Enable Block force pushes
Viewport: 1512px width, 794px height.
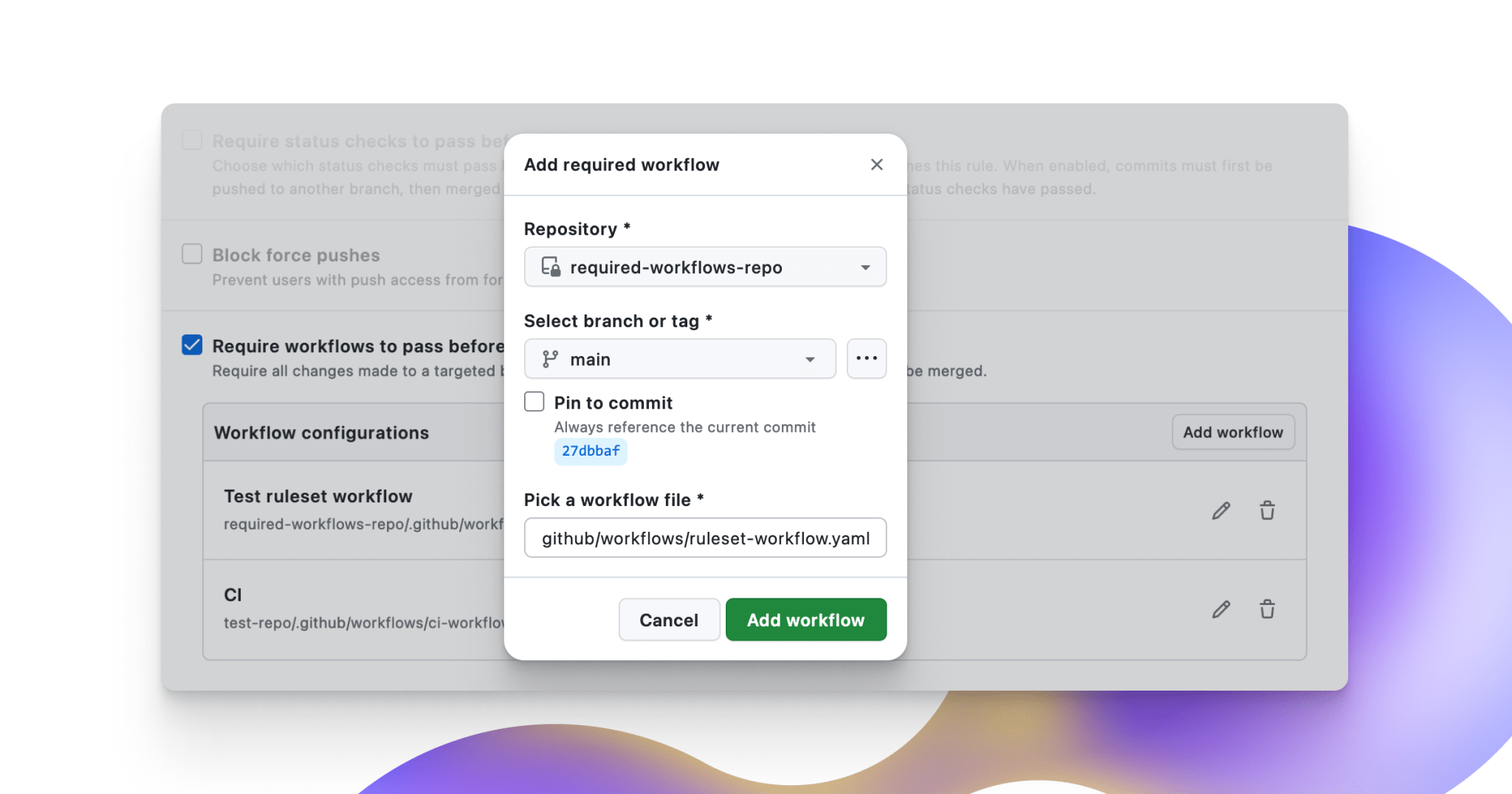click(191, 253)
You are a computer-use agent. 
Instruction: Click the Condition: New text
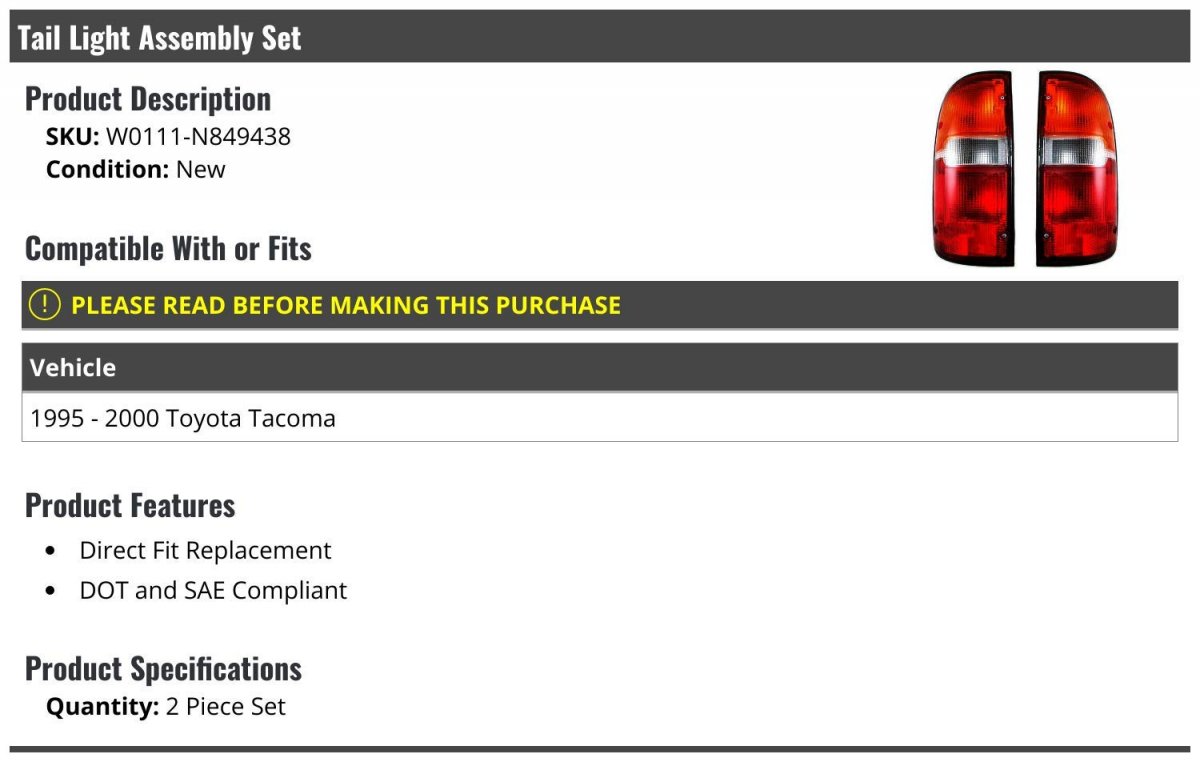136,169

# # # # # # #

What you have to do — In the copy, include no pictures; transcribe every record above verbatim.

Output for this exercise —
Enable Block force pushes
Viewport: 1512px width, 794px height.
click(191, 253)
You are a computer-use agent. 
Instruction: Click the Condition: New text
136,169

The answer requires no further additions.